RIYADH (Reuters) - Saudi Arabia’s stock exchange should be ready to introduce equity futures and options in about 24 months, after it completes reforms to help it manage the risks of such products, the exchange’s chief executive Khalid al-Hussan said.
Futures and options would provide hedging tools for the foreign institutional investors that are expected to enter Saudi Arabia with the listing of national oil giant Saudi Aramco, expected next year, and with the market’s entry into MSCI’s emerging market index, which may occur in mid-2019.
It is part of the rapid growth of the exchange, the Arab world’s largest with a capitalisation of $436 billion (340.24 billion pounds), about two-thirds the size of leading emerging market Moscow‘s, but counting.
One necessary reform was launched on Sunday, when the exchange moved from same-day settlement of trades to settlement within two working days of execution. It also allowed covered short-selling of stocks.
In addition, the exchange is in the process of setting up a clearing house, which will be at the centre of managing trading risks, and replacing its back-office technology, also vital to handle equity derivatives, Hussan said.
“It is very important to look at the size of the Saudi capital market, and the risk associated with such size, so we have to have all controls in place before we think about introducing” equity derivatives, he said.
“So I would say our plan is to look at this in the next 24 months, so everything is in place within that window.”
The Saudi stock market looks set for even more growth in coming years partly because of a government reform programme launched last year to diversify the Saudi economy beyond oil by 2030.
The programme includes privatisations, and these are likely to result in around 100 new stock market listings in sectors including mining, healthcare and retail, HSBC’s chief executive for the Middle East said last week. Close to 180 companies are currently listed on the Saudi exchange.
Sarah Al-Suhaimi, chair of the exchange and also chief executive of local investment bank NCB Capital, said investment banking activity in the country had been increasing since last year because of preparations for privatisation.
Also, the exchange’s launch in February this year of a parallel market with streamlined listing rules and disclosurerequirements was creating interest among smaller and family-run firms that previously might not consider listing, she said.
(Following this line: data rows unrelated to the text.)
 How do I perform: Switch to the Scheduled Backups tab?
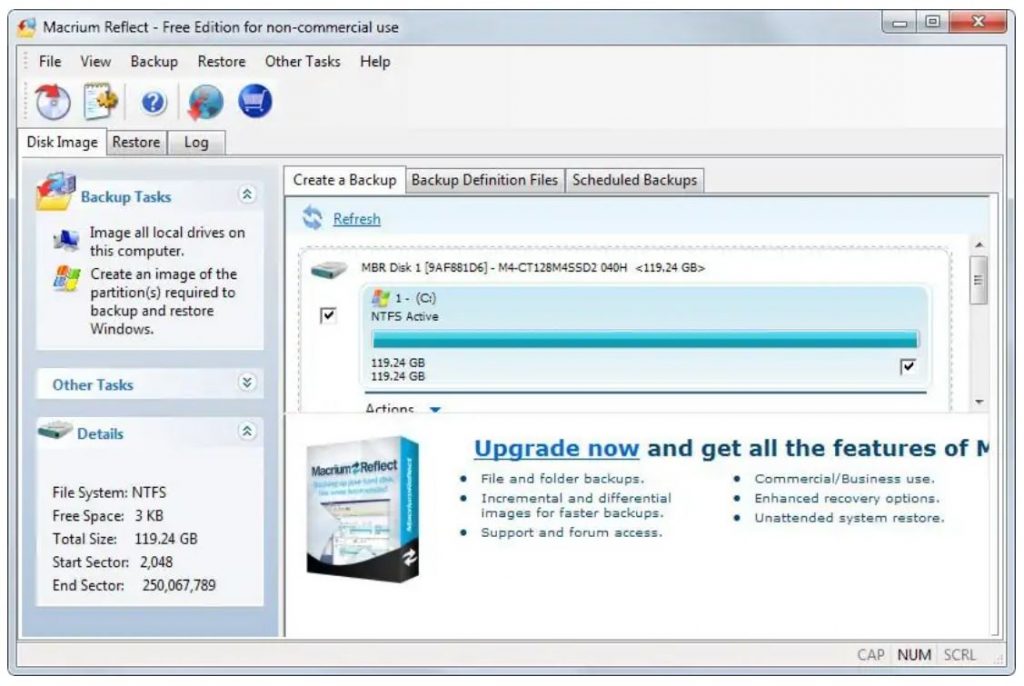click(x=634, y=180)
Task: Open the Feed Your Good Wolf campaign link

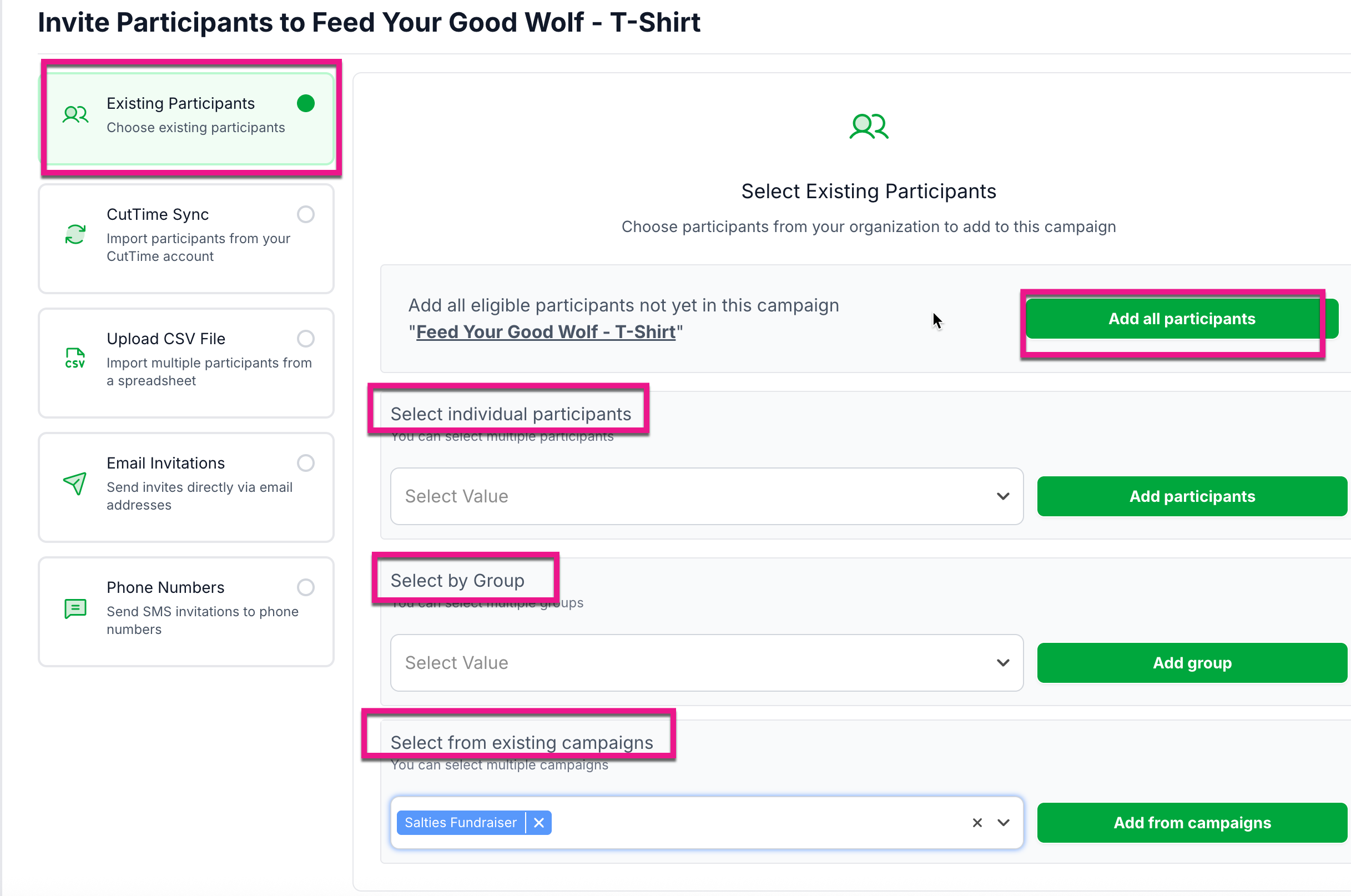Action: [546, 331]
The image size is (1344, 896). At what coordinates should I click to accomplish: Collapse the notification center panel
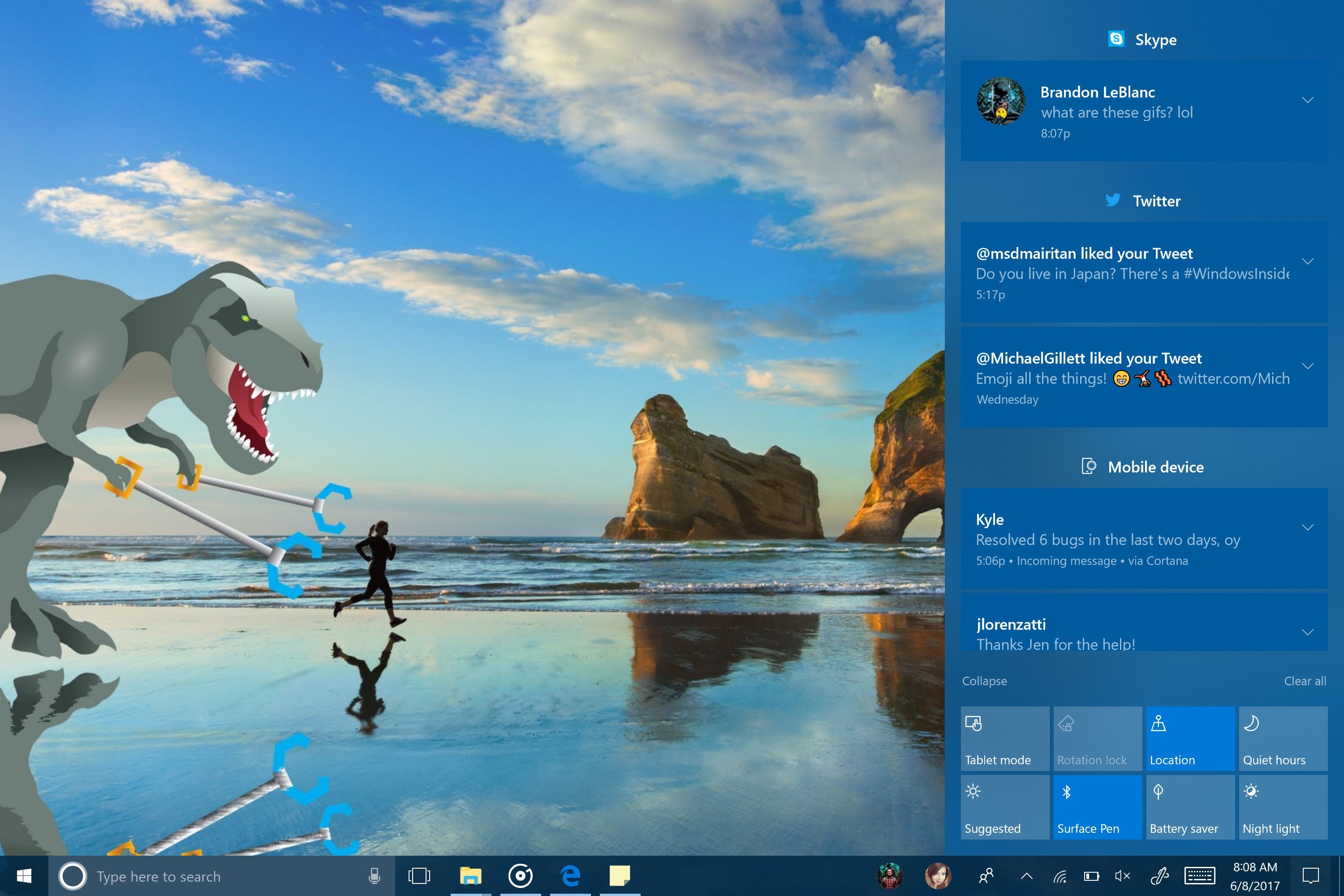(984, 680)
“Attracting new investors, create more liquidity, having more international standards, being on indices... All these things will attract more issuers to list in our market, so it is all interconnected,” she said.
The exchange opened to direct investment by foreign institutions in mid-2015 and last year made it easier for companies to meet standards to become Qualified Foreign Investors.
The exchange does not disclose the identity of QFIs but Suhaimi said their number had now risen to about 60. She called that number unsatisfactory but predicted it would rise in the wake of the recent reforms and if Saudi Arabia joined international equity indexes.
In June, international index compiler MSCI will announce a list of countries under review for possible inclusion in its emerging market index; entry into the index would attract billions of dollars of foreign funds.
The exchange has taken the steps needed to meet the requirements, now they will have to wait for institutional investors to give their feedback to MSCI, Suhaimi said, adding she was generally optimistic.